» **What this task involves**: Lines from the one with "The image size" through the end of the records, and no others, are what the answer should contain, copied exactly; please keep pictures out.

» **Records for this task**:
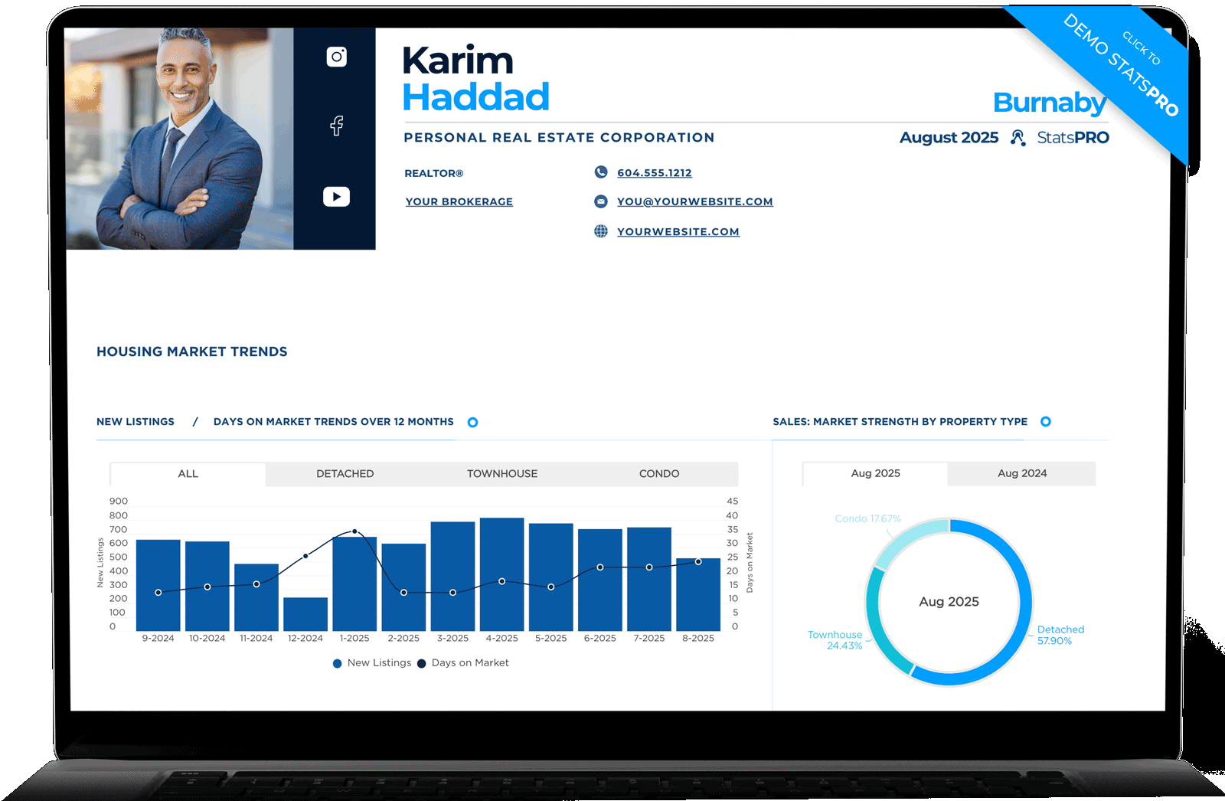This screenshot has width=1225, height=801.
Task: Click the globe website icon
Action: click(601, 231)
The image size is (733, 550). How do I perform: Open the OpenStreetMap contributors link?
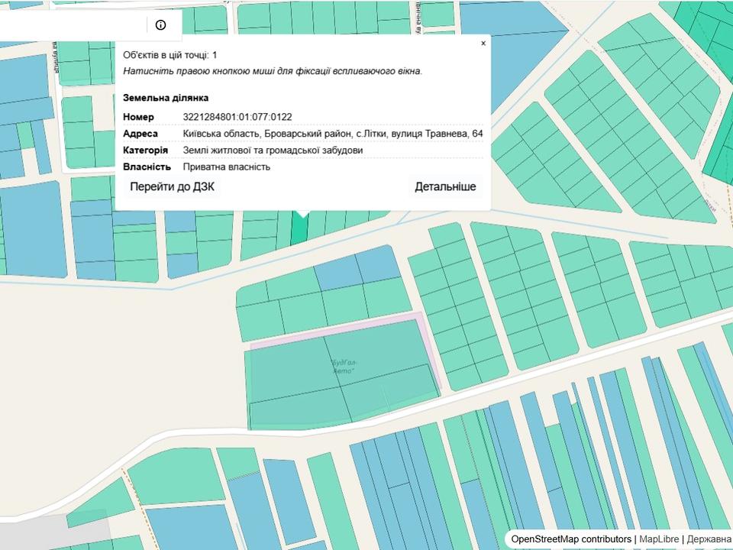click(x=571, y=539)
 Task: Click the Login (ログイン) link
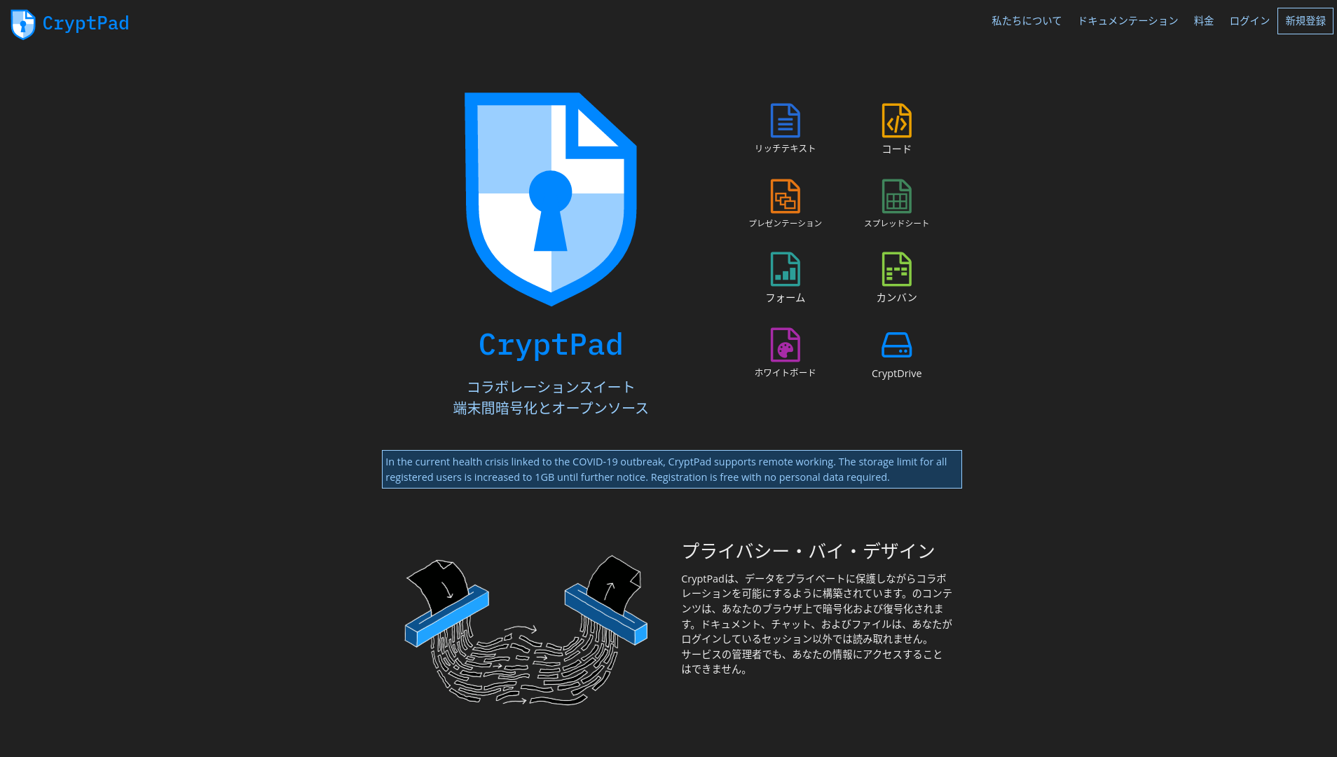[1249, 21]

» **Completed exercise**:
The image size is (733, 550). How do I perform: Open the OpenStreetMap contributors link?
click(x=571, y=539)
 Task: Click the Login (ログイン) link
[1249, 21]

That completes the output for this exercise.